= Sea urchin skeletogenesis =

Embryonic developmental stage of the sea urchin

Skeletogenesis is a key morphogenetic event in the embryonic development of vertebrates and is of equal, although transient, importance in the development of the sea urchin, a marine invertebrate. The larval sea urchin does not resemble its adult form, because the sea urchin is an indirect developer, meaning its larva form must undergo metamorphosis to form the juvenile adult. Here, the focus is on skeletogenesis in the sea urchin species Strongylocentrotus purpuratus, as this species has been most thoroughly studied and characterized.

== Morphological changes ==
Skeletogenesis begins in the early sea urchin blastula (9–10 hours post fertilization) when the primary mesenchyme cells (PMCs), the sole descendants of the large micromere daughter cells, undergo an epithelial–mesenchymal transition (EMT) and break away from the apical layer, thus entering the blastocoel, forming a cell cluster at the vegetal pole. It is a key interaction between the two principal populations of mesodermal cells in the sea urchin embryo, PMCs and secondary mesenchyme cells (SMCs), that regulates SMC fates and the process of skeletogenesis. In a wild type embryo, skeletal elements are exclusively produced by PMCs. Due to their nature in giving rise to the larval skeleton, they are sometimes called the skeletogenic mesenchyme. Certain SMCs have a skeletogenic potential, however, signals transmitted by the PMCs suppress this potential in the SMCs and direct these cells into alternative developmental pathways.
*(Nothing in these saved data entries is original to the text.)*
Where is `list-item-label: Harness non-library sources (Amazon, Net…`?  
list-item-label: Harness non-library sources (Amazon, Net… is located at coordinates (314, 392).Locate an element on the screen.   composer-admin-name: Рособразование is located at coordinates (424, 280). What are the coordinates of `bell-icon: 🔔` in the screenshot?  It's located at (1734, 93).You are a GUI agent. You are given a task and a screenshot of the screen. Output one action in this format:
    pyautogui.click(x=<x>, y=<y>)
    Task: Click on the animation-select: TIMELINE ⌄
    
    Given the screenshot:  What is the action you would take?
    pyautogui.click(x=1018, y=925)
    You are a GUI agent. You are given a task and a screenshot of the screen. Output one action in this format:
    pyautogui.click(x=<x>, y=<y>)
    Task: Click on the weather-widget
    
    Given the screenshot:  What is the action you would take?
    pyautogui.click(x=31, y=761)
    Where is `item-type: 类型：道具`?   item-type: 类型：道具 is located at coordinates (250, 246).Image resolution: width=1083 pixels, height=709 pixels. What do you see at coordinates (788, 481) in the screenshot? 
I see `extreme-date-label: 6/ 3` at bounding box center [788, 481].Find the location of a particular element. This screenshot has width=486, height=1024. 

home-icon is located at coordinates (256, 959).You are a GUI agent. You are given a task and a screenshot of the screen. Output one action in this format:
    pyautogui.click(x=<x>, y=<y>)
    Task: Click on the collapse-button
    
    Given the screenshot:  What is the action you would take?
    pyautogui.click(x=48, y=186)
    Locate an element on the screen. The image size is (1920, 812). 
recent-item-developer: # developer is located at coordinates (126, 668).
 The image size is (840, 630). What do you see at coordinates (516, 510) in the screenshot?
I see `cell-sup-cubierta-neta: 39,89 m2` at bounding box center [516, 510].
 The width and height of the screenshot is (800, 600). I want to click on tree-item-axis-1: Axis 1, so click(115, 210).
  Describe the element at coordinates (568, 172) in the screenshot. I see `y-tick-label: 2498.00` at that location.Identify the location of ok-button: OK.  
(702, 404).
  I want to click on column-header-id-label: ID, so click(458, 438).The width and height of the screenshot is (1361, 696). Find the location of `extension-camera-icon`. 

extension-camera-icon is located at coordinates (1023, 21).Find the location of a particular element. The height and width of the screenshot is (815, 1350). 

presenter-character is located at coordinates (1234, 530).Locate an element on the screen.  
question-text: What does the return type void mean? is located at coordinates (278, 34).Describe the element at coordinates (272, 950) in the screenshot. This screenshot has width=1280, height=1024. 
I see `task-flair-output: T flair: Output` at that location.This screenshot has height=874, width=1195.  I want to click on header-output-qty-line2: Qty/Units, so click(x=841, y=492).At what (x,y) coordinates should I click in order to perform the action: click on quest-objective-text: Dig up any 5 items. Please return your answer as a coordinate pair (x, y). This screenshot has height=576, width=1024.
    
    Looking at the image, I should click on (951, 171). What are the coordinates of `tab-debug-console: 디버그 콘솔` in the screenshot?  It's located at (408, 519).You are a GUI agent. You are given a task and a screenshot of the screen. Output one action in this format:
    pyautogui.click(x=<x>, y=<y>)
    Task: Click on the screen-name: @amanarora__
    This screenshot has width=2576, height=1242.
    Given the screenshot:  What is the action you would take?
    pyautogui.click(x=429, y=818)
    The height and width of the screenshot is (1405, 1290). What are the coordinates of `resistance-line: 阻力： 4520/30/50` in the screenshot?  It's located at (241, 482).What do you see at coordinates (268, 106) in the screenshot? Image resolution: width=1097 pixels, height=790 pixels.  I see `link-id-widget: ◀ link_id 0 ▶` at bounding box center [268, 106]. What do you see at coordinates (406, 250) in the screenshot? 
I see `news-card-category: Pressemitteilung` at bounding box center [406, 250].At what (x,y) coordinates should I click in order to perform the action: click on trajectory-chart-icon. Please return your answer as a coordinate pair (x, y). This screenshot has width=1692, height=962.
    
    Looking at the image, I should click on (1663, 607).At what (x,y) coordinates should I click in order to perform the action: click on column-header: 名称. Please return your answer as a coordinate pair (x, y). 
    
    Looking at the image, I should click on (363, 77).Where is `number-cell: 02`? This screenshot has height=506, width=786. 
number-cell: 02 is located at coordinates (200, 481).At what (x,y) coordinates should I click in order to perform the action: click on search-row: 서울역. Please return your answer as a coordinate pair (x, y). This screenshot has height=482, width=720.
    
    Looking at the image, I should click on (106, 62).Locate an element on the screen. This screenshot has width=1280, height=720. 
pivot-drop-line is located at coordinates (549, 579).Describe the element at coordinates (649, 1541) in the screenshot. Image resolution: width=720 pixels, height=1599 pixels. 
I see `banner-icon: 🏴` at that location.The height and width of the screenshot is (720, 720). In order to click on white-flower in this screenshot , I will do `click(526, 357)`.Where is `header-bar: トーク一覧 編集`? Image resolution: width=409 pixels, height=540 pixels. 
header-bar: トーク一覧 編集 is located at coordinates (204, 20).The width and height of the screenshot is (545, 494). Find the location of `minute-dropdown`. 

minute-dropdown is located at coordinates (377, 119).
Once in the blastocoel, the mesenchyme cells extend and contract long, thin processes called filopodia. The filopodia are 250 nm in diameter and 25 um long. At this point, the filopodia appear to move randomly along the surface of the inner blastocoel, making and breaking filopodial connections to the blastocoel wall. During the gastrula stage, once the blastopore has formed, the PMCs are localized within the prospective ventrolateral (from front to side) region of the blastocoel. It is here that they fuse into syncytial cables, forming the axis for the calcium carbonate (CaCO_{3}) (and a small amount, 5%, of MgCO_{3}) spicules of the larval skeletal rods, 13.5 hours post fertilization. Both optical birefringence and X-ray diffraction indicated that the spicules are crystalline. Upon reaching the pluteus stage (24 hours post fertilization), an abundance of extracellular matrix is also found associated with the syncytia and blastocoel wall. From gastrula to pluteus stages the skeleton grows in both size and complexity. Once the organism undergoes metamorphosis to form the juvenile sea urchin, the larval skeleton is “lost”, making its existence critical yet seemingly transient in the overall life cycle of the sea urchin. The skeleton of the pluteus does, however, give rise to the spines of the juvenile sea urchin. These spines usually measure 1-3 centimeters in length and 1-2 millimeters thick, and in some species, may be poisonous.

== Molecular regulation ==
The molecular mechanisms of skeletogenesis involve several PMC-specific gene products. These include Msp30, a sulfate cell-surface glycoprotein which has been implicated in calcium uptake and deposition, and SM50, SM30, and PM27 which are three proteins of the spicule matrix. SM50 and PM27 are thought to be structurally similar, nonglycosylated, basic proteins whereas SM30 is an acidic glycoprotein. The specific roles of these matrix proteins has yet to be fully elucidated, but it is thought that they may function in the nucleation or orientation of crystal growth. It has also been found that the msp130 gene exhibits a complex pattern of spatial regulation within the PMC syncytium during skeletogenesis. It is suggested that the ectoderm may play a role in controlling skeletal morphogenesis by regulating the expression of PMC-specific gene products involved in spicule biogenesis.

== Evolution ==
The extent to which the molecular mechanisms underlying skeletogenesis in larval sea urchins has been characterized has led to comparative evolutionary developmental studies in distantly-related sea urchins, as well as other echinoderms, with the aim of understanding how this character has evolved. These studies, and others, have revealed that numerous differences have arisen during the evolution of the sea urchin clade in spatiotemporal gene expression of several transcription factors comprising the gene regulatory network driving skeletogenic specification. However, there are also striking similarities in the signaling systems that position these cells in the embryo. Despite differences in timing of mesodermal ingression into the blastocoel and spatiotemporal differences in transcription factor gene expression, ancestral state reconstruction of genes critical to the specification of sea urchin skeletogenic cells supports the homology of this cell type, suggesting it arose some time before the divergence of cidaroids and euechinoids over 268 million years ago.